===== Exercise materials
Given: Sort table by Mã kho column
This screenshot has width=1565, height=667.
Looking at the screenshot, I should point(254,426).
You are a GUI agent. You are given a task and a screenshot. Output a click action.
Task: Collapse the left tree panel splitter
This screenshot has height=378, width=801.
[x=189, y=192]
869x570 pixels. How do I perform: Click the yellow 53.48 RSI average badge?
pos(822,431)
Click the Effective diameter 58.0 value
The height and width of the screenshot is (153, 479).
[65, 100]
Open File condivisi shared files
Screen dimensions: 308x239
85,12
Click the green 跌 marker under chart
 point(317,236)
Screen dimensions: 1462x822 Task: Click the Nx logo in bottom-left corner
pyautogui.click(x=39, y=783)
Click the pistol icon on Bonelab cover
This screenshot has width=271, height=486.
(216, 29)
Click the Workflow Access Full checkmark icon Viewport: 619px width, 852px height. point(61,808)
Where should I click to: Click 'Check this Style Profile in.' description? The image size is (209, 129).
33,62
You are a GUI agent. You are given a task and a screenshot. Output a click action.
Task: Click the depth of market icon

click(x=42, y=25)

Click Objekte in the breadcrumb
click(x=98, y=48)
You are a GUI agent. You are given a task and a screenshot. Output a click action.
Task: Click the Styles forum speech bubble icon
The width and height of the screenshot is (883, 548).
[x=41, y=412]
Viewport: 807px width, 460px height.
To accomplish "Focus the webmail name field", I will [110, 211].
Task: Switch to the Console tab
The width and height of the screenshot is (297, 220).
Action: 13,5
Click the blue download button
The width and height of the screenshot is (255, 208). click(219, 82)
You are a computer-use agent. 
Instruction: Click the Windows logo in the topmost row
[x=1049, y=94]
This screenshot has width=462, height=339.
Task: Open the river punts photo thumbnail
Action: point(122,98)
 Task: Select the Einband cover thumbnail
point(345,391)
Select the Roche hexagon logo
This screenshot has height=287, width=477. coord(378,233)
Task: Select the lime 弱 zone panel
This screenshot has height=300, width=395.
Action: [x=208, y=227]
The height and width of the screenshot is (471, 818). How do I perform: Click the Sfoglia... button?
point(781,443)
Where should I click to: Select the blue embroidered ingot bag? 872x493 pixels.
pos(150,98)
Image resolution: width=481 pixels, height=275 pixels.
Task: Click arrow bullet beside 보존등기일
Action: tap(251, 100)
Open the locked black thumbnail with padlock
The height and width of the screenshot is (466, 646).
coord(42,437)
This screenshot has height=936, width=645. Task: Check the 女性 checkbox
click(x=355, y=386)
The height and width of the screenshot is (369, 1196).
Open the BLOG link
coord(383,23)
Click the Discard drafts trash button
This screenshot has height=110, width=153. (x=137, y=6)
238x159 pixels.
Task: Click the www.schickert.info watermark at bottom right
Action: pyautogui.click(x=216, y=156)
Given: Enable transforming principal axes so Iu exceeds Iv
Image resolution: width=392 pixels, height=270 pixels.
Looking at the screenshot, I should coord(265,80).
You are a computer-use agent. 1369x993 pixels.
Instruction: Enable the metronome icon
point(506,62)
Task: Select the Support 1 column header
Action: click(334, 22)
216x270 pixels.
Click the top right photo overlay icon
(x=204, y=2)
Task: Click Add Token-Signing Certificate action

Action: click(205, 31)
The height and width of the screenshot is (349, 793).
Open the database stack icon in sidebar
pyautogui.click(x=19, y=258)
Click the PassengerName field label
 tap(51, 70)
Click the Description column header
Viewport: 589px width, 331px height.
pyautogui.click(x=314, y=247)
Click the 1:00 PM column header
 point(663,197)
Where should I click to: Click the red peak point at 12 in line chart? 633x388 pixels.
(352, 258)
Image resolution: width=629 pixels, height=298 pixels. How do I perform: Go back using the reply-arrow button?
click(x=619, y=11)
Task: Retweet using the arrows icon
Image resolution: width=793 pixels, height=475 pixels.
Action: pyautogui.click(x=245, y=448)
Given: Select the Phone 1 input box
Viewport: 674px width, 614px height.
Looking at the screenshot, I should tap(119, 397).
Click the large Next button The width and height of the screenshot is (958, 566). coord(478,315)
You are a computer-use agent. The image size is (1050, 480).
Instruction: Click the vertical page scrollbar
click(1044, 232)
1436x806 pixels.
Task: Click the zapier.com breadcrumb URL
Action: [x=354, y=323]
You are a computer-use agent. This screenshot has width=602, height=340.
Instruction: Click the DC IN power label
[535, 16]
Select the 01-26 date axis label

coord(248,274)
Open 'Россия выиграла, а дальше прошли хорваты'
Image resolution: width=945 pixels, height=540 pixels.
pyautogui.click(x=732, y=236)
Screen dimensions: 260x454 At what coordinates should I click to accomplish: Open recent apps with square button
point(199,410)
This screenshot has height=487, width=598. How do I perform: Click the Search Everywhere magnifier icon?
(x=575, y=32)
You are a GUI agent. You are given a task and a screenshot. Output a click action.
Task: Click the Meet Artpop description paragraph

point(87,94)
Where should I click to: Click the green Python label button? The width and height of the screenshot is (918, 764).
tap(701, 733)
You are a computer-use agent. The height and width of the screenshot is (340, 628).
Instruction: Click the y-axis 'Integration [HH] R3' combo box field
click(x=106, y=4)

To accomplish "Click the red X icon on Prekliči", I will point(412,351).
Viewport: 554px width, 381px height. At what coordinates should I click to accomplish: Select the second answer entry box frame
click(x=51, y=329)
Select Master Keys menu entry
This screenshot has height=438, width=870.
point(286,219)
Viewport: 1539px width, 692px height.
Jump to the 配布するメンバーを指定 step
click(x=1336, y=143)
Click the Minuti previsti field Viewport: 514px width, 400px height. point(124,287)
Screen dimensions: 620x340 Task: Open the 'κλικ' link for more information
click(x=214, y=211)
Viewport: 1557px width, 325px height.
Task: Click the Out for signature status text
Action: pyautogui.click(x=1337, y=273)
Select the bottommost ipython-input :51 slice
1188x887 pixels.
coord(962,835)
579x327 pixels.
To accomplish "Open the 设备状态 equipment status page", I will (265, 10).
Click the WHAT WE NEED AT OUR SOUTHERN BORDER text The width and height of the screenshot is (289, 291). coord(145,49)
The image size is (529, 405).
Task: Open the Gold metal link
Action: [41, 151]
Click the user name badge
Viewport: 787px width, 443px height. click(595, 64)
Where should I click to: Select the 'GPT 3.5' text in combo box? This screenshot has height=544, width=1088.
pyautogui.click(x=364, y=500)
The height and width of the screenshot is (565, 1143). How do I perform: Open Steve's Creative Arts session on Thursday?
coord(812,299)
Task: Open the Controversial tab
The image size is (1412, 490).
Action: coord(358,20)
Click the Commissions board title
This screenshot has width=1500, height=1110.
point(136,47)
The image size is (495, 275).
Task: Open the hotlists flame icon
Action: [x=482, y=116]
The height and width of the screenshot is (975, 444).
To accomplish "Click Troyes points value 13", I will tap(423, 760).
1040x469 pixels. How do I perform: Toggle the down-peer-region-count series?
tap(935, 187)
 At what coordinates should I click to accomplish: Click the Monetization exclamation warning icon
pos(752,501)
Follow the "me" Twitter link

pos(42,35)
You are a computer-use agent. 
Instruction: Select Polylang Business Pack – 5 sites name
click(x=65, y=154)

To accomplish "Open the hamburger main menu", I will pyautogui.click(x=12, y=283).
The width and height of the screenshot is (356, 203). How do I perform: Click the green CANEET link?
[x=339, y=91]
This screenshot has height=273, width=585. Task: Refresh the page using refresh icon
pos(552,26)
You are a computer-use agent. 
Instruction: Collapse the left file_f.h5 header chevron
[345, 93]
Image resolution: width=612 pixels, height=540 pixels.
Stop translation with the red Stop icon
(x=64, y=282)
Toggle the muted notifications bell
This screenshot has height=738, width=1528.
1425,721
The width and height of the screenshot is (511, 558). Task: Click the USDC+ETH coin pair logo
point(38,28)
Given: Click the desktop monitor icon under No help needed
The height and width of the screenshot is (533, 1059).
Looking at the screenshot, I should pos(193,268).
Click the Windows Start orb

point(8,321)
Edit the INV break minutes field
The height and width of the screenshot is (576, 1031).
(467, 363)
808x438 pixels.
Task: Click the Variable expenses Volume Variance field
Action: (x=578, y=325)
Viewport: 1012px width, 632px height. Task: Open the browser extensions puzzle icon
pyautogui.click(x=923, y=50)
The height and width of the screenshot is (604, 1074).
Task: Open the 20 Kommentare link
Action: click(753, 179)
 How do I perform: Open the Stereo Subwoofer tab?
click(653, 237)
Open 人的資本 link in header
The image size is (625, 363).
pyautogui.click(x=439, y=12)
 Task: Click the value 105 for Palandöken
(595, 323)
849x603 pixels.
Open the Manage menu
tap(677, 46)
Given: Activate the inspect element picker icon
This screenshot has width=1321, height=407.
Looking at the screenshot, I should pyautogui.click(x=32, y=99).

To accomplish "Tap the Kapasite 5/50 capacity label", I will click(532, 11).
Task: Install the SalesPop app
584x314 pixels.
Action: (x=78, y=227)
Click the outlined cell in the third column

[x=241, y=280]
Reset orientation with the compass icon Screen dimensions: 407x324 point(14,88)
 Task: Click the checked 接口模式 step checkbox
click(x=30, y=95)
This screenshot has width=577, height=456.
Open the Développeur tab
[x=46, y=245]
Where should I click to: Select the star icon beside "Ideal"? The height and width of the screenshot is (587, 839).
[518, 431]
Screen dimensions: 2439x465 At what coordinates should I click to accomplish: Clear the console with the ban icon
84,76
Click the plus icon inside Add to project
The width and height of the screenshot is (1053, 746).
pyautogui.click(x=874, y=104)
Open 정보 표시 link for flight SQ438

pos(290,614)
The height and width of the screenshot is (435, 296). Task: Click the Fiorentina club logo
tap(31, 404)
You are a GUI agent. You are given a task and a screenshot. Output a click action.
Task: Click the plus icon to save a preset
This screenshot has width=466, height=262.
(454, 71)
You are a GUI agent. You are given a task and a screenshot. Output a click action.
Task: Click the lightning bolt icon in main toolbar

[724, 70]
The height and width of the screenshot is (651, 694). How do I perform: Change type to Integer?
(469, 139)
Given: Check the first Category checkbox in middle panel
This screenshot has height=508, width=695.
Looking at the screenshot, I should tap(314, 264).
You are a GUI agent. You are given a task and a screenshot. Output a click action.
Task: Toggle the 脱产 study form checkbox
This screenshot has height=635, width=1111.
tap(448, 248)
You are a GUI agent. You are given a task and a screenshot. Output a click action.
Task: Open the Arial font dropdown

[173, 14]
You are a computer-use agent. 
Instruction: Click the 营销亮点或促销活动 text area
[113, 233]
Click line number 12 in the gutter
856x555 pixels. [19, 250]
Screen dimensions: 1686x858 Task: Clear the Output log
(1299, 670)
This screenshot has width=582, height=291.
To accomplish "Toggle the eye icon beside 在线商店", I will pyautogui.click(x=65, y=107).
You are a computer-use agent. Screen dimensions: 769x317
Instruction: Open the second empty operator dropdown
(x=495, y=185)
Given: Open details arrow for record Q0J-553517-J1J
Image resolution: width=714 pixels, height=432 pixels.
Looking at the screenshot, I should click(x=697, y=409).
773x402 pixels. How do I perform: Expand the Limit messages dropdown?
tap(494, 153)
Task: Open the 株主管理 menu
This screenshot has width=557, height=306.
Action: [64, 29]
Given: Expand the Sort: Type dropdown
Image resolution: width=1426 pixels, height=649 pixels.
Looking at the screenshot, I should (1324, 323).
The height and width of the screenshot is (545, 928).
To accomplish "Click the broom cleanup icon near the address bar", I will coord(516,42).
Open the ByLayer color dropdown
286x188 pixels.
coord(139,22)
==========
Your assignment: Return the number of lines containing the word "Sort" in these records, with no additional output.

Output for this task: 2